NUR-SULTAN – Capital fashion designer Nagima Kaidarova is devoted to instilling love of Kazakh culture and traditions through her ethnically-stylised clothes.
Although she studied graphic design at Gumilyov Eurasian National University, Kaidarova never considered being part of the fashion industry until her last year in 2014 when most of her friends started living abroad.
“I decided to attract our Kazakh youth to our rich culture and interesting history and, being a graphical designer, I started with printed t-shirts,” she said in an interview for this article. “I want my generation to have the desire to contribute to their motherland the same way I do.”
Her first creative project involved t-shirts printed with tumars. The triangular-shaped amulets made of leather or felt are very special for Kazakhs, as they are believed to protect the owner from evil, illness and misfortune.
“I had to be creative. As it was hard to find good quality printing equipment at that time, I decided to try using printing equipment for billboards. I specifically bought fabric with polyester so that the print would go on neatly. It went very well! I tried washing the fabric with the print and it remained perfectly intact,” she added.

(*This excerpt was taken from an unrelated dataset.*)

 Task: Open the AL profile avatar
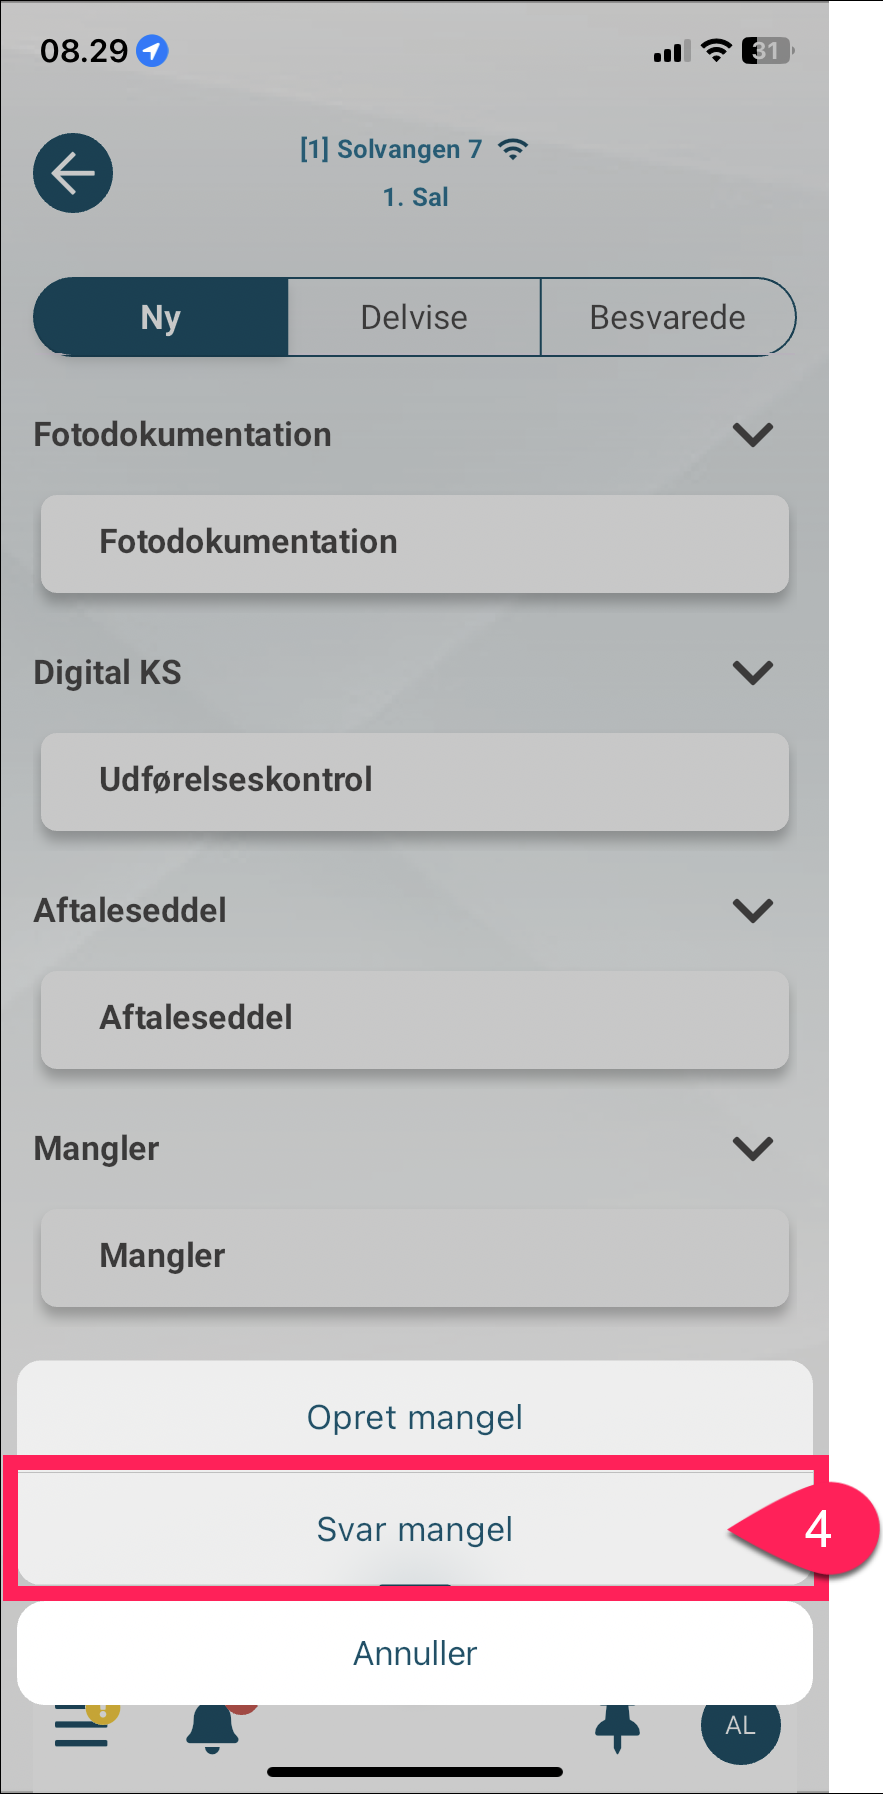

The tumar prints were successful. Showrooms started buying them and many people ordered custom-made clothing. Kaidarova has created new collections, such as dresses and t-shirts with embroidered and printed tumars and stones and beads on certain pieces.
“For my tumar dresses, I needed to find a new fabric. This time, I wanted the dresses to be fluttery and wrinkle-free. I found a curtain store and bought some beautiful linen curtain fabric. I bet my happy customers don’t even know they’re wearing curtains!” she said.
Kaidarova supports fellow Kazakh artists and designers, preferring to wear clothing made in the country. She commissions special artwork and collaborates with local artists to make unusual pieces. When illustrator Nastya Zharko painted traditional earrings, which looked like dancing women, she printed them on her clothes.
Kaidarova is creative not only with the prints and materials, but also with fit. When designing a custom-made outfit, she uses the customer’s measurements to create a 3D model using the design programme 3D Clone. The person sees the model wearing the desired clothing and gives approval, thus ensuring proper interpretation and fit.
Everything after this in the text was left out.